Execution of murderer raises new questions about the death penalty in Florida

February 25, 2013 

TALLAHASSEE -- The execution of Paul Augustus Howell scheduled for Tuesday has put Florida’s death penalty process under the microscope again.

Howell, 42, was convicted in 1992 of the pipe-bomb killing of Florida Highway Patrol Trooper Jimmy Fulford in Jefferson County, east of Tallahassee. If he dies by lethal injection as scheduled, his attorneys say, he will be the first Florida inmate to die without his case having been reviewed in federal court under a habeas corpus appeal. They argue Howell deserves that review — and a chance to seek another trial.

They say the court never heard about the conflict of interest involving his trial attorney, the failure to tell the court of Howell’s brain damage, his paranoia, child abuse or his lost court files. And the court never heard about Howell’s inadequate representation from the appellate lawyer who missed a crucial deadline for his federal review.

“Lawyers who never met the client in the 13 years they represented him lost his records in a flood and haven’t asked for new ones,” said Sonya Rudenstine of Gainesville, a new attorney hired by the inmate’s family. “If it weren’t so tragic, it would be a comedy of errors.”

The Florida Supreme Court rejected an appeal last week by Howell’s new attorneys. The court said it could not address claims he may raise in federal court. His attorneys have filed a new request in federal court in Tallahassee.

The habeas corpus review is routine in death-penalty cases in which the federal government provides inmates with an experienced, federally funded lawyer to have his case presented before a federal court as a final layer of protection before execution.

Howell’s last-minute appeal for more time comes as the Florida Legislature is moving in the other direction — toward limiting the time inmates should have to get their cases reviewed.

A bill being pushed through the Florida House by Rep. Matt Gaetz, R-Shalimar, would accelerate the time it takes to execute death row inmates in Florida by an estimated five years.

According to Gaetz, inmates spend an average of 14 years on death row before they are executed. His bill would not only limit the time state courts have to review the cases, it would ban any lawyer deemed ineffective by the court from taking a capital case for five years.

Without that, Gaetz argues, death penalty opponents will continue to have a compelling argument “that the punishment costs too much and doesn’t effectively deter crime.”
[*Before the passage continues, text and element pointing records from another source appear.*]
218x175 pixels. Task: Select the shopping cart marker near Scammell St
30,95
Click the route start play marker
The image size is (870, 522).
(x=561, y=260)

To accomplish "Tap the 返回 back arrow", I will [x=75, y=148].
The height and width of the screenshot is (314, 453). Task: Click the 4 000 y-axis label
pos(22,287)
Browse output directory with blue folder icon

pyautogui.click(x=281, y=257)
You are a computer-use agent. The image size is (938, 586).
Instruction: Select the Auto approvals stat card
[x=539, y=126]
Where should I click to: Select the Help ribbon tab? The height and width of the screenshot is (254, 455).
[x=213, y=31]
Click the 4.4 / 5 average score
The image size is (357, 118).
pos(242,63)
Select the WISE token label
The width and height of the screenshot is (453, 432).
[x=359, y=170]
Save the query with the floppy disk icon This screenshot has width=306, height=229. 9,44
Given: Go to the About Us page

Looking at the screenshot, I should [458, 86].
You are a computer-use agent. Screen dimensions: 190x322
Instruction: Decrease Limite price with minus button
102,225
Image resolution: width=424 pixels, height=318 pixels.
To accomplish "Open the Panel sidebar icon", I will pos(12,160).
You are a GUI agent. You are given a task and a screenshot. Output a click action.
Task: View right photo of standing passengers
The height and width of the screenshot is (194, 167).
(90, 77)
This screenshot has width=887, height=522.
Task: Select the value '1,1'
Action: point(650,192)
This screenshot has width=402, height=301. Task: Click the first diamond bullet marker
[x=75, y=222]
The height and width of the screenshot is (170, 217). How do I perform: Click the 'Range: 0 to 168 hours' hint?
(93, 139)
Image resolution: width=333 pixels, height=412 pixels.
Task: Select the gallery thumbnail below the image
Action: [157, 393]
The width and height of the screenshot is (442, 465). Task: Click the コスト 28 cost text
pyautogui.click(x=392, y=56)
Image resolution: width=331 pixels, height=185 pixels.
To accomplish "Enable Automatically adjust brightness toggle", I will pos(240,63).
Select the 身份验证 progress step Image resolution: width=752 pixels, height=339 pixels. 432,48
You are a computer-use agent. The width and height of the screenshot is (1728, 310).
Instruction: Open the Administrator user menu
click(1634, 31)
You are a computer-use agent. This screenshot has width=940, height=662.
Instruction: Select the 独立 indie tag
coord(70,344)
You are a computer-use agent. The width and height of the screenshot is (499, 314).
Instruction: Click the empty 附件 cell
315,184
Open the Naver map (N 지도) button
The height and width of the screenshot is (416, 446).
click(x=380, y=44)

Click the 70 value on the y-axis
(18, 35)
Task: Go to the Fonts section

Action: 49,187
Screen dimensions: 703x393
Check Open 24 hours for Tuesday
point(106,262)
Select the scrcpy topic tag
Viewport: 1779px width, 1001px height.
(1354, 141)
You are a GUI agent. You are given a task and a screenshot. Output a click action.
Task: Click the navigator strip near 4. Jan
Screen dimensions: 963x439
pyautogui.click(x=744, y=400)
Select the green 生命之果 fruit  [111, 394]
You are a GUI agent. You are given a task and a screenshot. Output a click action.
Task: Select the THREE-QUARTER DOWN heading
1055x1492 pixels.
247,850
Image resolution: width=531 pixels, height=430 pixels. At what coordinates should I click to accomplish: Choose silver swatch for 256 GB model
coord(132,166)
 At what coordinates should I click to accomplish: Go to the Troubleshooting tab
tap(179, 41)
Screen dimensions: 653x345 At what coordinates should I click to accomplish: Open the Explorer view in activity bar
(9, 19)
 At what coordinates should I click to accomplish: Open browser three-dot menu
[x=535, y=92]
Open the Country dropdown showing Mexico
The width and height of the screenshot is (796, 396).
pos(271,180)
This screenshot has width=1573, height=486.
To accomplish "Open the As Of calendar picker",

Howell, a member of a Jamaican drug posse, was convicted after building a pipe bomb to kill a Jackson County woman who had information that could link him to a drug-related murder in South Florida. He hid the bomb in a gift-wrapped microwave oven and had a driver deliver it.

As the car was traveling through Jefferson County, Trooper Fulford stopped it for speeding. He then inspected the vehicle, unwrapped the microwave oven and the bomb exploded, killing him.

Howell’s attorneys now want the court to recognize that he never should have been represented in the first case by his attorney, Frank Sheffield, who is now a state court judge in Jefferson County.

When Howell faced state murder charges, he was already under indictment in a federal trial for drug trafficking. Sheffield represented him in the case, but withdrew after his secretary, who was also his wife, told prosecutors she had received a telephone call from an anonymous caller who told her that “If Paul Howell goes down, Mr. Sheffield is going down also.”